• What to work on
- 1) In the Contagion review, what state does Beth travel home to after her business trip?
- 2) Sum up the Contagion review in two sentences.

(Text passage Opens)

Your mom may have told you a million times when you were growing up: “Wash your hands.” When you were young, you might have grudgingly found such a task a major pain, but as a grown-up it makes a great deal of sense to do it in order to prevent, as best as one can, the spread of germs and illnesses. The sound of a rough cough at the opening of director Steven Soderbergh’s Contagion suggests that very likely someone had contracted a pretty bad illness from another. What follows is a realistic, first-rate, “disaster” thriller that trails the lives of several characters and the aftereffects of a deadly, worldwide virus that seemingly knows no bounds.
The film opens with the introduction of a wife and mother named Beth (played by Gwyneth Paltrow), who clearly appears to be not herself and is enduring a fairly rough illness. She travels back home to Minnesota after a business trip to Hong Kong. In no time, she collapses in the kitchen in front of her husband Mitch (played by Matt Damon). Immediately taken to the hospital, Beth dies from her illness and in less than a day’s time, her young son Clark falls ill and dies as well. The look of terror on Beth’s face in the hospital before her death, as well as the look on Clark’s face when he’s discovered dead on his bed could be pulled right out of a horror movie, for which Contagion quickly becomes. The film runs with the horror of the notion of a virus so fatal it can spread like wildfire simply through the most basic of human movements and interactions. From touching a bowl of peanuts in a bar, to handing one’s credit card to a cashier, to simply returning home to your family after a trip, Soderbergh all too well shows us that an outbreak of sickness and death can come from the most innocent-seeming of actions that most people really wouldn’t think twice about.

(Text passage Closes)
(Given entries Opens)

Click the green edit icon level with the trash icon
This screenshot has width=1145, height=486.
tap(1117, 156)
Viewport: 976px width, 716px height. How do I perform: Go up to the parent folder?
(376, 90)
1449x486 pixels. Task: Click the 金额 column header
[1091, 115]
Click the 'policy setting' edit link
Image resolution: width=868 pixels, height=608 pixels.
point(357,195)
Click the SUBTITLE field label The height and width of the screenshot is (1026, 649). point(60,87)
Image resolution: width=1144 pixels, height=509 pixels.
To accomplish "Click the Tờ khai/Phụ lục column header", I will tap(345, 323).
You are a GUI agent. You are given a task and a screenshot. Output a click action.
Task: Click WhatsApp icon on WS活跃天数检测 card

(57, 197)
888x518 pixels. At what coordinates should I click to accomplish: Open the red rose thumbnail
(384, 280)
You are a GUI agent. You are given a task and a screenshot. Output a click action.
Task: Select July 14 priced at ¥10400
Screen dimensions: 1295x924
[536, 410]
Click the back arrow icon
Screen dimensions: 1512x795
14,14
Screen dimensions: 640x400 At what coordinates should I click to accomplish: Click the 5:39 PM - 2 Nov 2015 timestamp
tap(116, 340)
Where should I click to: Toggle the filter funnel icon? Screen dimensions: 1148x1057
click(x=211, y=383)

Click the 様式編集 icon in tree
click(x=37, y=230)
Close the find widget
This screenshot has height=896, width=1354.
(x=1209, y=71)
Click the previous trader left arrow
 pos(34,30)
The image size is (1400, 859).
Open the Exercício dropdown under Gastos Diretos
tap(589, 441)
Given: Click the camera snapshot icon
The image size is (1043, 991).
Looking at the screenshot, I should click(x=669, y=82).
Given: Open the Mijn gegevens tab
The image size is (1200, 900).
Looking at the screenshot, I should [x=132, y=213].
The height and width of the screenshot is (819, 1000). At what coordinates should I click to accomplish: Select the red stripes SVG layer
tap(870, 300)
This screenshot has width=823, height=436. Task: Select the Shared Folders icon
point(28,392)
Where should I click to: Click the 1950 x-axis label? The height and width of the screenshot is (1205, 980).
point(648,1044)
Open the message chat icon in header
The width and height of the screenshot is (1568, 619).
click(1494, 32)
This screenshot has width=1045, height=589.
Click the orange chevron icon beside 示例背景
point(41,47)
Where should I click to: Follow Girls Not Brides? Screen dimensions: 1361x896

(Given entries Closes)

• Answers given
- 1) Minnesota.

- 2) The Contagion review calls Steven Soderbergh's film a realistic, first-rate disaster thriller that follows several characters through the aftereffects of a deadly worldwide virus. After a business trip to Hong Kong, Beth falls ill and dies, and her young son Clark dies less than a day later; the film shows that sickness can spread through everyday actions like touching a bowl of peanuts or handing a credit card to a cashier.